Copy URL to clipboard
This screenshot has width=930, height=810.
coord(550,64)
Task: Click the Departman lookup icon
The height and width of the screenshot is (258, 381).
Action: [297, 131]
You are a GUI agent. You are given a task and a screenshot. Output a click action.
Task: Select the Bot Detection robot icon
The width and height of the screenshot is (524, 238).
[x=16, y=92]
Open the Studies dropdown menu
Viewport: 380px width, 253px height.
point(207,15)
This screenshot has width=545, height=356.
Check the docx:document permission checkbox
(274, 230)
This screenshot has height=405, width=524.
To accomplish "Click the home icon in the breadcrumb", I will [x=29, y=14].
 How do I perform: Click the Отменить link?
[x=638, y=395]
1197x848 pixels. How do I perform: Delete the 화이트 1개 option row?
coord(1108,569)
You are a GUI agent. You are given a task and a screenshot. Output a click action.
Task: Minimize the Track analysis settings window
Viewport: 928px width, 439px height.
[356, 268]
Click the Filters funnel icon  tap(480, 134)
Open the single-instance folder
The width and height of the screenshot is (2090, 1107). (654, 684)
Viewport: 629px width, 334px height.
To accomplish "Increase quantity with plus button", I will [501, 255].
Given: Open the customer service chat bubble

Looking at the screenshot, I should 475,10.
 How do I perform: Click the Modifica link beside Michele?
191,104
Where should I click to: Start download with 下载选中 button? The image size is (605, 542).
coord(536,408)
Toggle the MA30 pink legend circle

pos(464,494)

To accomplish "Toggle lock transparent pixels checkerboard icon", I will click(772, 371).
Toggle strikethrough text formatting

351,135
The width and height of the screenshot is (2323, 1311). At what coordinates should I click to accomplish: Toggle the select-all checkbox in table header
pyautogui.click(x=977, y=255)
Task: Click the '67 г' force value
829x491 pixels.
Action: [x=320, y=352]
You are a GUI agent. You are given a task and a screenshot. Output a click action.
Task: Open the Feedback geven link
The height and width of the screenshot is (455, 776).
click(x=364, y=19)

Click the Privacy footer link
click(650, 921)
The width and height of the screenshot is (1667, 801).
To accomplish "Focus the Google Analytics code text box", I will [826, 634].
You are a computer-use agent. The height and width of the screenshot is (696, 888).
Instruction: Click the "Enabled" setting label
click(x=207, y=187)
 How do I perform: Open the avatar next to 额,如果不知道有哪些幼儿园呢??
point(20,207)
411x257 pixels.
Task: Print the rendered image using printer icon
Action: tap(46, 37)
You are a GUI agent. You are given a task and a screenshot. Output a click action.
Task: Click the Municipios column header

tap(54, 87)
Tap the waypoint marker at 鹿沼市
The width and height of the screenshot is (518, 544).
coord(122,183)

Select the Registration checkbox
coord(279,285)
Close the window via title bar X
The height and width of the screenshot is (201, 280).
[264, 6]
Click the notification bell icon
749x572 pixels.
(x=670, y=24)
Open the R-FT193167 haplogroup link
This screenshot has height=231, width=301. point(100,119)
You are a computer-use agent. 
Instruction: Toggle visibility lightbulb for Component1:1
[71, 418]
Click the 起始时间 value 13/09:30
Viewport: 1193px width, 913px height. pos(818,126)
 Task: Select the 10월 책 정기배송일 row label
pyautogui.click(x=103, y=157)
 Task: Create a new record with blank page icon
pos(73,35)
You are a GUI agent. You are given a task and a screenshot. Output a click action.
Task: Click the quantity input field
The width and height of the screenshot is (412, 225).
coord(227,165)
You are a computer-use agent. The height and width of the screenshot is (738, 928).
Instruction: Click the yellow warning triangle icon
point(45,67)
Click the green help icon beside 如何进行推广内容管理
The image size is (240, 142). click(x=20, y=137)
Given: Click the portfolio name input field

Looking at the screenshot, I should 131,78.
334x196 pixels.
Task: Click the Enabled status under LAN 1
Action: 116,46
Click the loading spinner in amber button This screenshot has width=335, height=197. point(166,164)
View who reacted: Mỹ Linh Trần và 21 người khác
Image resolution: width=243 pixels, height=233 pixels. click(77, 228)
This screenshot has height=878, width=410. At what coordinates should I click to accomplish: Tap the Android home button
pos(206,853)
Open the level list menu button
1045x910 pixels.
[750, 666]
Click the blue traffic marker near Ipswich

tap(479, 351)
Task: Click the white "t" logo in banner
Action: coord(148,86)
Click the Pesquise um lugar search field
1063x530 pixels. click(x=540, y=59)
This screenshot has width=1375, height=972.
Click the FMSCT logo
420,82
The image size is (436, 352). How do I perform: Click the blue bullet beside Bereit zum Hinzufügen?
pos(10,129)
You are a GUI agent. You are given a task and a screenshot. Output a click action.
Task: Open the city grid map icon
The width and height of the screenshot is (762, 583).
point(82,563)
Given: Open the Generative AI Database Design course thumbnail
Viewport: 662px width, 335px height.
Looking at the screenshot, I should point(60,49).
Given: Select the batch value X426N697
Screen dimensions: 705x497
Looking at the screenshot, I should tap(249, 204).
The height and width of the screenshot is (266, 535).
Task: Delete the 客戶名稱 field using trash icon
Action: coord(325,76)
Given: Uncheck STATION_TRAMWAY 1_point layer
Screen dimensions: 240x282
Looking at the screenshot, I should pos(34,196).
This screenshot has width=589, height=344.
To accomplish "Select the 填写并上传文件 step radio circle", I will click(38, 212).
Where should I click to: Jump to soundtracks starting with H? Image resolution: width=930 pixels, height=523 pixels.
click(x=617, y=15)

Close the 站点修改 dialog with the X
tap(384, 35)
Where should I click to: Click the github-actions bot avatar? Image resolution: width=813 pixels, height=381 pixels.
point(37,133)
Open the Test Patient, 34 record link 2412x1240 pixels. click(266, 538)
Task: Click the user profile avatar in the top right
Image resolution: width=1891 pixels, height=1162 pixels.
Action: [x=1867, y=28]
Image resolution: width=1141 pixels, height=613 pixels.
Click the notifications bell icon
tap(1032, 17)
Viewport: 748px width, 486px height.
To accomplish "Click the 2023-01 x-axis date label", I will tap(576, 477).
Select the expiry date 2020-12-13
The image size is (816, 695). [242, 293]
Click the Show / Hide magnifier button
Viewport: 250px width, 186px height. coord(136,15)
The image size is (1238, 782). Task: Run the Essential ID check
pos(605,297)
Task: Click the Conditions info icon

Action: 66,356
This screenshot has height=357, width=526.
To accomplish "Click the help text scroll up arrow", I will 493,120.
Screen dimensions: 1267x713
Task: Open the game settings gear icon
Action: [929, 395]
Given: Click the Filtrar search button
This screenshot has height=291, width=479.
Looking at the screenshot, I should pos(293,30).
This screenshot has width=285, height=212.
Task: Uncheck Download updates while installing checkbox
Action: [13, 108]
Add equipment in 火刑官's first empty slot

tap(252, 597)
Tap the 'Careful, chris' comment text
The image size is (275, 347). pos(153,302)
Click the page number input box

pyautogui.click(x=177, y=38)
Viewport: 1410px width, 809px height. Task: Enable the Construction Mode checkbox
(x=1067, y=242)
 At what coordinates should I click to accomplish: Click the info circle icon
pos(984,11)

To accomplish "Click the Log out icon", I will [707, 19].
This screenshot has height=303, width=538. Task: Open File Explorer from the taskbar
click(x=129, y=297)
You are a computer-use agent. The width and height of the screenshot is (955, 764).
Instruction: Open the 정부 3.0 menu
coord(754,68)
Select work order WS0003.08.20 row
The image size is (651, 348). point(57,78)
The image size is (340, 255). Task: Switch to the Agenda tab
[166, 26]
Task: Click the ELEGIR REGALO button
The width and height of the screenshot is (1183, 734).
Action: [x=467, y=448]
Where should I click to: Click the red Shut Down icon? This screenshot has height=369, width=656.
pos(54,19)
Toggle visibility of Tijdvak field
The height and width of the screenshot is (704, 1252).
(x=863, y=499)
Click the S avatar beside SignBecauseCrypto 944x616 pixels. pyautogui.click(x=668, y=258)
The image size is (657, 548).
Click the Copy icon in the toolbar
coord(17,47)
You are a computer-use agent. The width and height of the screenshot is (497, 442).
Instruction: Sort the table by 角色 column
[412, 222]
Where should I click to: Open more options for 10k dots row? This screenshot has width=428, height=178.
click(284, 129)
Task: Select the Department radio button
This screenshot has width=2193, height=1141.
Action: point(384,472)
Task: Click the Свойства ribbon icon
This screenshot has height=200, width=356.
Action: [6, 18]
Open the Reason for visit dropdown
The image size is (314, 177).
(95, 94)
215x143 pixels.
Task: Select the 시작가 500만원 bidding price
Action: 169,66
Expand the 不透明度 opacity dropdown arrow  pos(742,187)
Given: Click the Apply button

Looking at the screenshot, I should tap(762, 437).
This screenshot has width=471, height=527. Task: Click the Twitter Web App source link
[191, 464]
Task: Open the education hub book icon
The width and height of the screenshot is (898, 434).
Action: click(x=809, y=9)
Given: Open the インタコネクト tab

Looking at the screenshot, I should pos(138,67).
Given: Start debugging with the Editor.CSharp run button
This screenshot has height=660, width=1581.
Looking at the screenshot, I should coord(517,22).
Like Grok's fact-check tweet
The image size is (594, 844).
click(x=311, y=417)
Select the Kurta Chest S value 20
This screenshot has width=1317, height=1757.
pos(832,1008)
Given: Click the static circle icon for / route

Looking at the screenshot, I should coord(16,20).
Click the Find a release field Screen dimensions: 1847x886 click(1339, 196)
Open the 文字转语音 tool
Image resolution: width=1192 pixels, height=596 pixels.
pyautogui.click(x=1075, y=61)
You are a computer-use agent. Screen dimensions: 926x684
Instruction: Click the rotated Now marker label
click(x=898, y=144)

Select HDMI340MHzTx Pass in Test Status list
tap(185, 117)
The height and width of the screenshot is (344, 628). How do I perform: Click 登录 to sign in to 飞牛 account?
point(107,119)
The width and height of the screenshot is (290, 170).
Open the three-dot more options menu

══════════

** Goal of the exercise **
Output every line above, from the one containing "How do I perform: Click the Отменить link?" down to the one containing "click(x=364, y=19)", both included, as a numbered list with blank lines omitted.

** Problem solution **
1.  How do I perform: Click the Отменить link?
2. [x=638, y=395]
3. 1197x848 pixels. How do I perform: Delete the 화이트 1개 option row?
4. coord(1108,569)
5. You are a GUI agent. You are given a task and a screenshot. Output a click action.
6. Task: Minimize the Track analysis settings window
7. Viewport: 928px width, 439px height.
8. [356, 268]
9. Click the Filters funnel icon  tap(480, 134)
10. Open the single-instance folder
11. The width and height of the screenshot is (2090, 1107). (654, 684)
12. Viewport: 629px width, 334px height.
13. To accomplish "Increase quantity with plus button", I will [501, 255].
14. Given: Open the customer service chat bubble
15. Looking at the screenshot, I should 475,10.
16.  How do I perform: Click the Modifica link beside Michele?
17. 191,104
18. Where should I click to: Start download with 下载选中 button? The image size is (605, 542).
19. coord(536,408)
20. Toggle the MA30 pink legend circle
21. pos(464,494)
22. To accomplish "Toggle lock transparent pixels checkerboard icon", I will click(772, 371).
23. Toggle strikethrough text formatting
24. 351,135
25. The width and height of the screenshot is (2323, 1311). At what coordinates should I click to accomplish: Toggle the select-all checkbox in table header
26. pyautogui.click(x=977, y=255)
27. Task: Click the '67 г' force value
28. 829x491 pixels.
29. Action: [x=320, y=352]
30. You are a GUI agent. You are given a task and a screenshot. Output a click action.
31. Task: Open the Feedback geven link
32. The height and width of the screenshot is (455, 776).
33. click(x=364, y=19)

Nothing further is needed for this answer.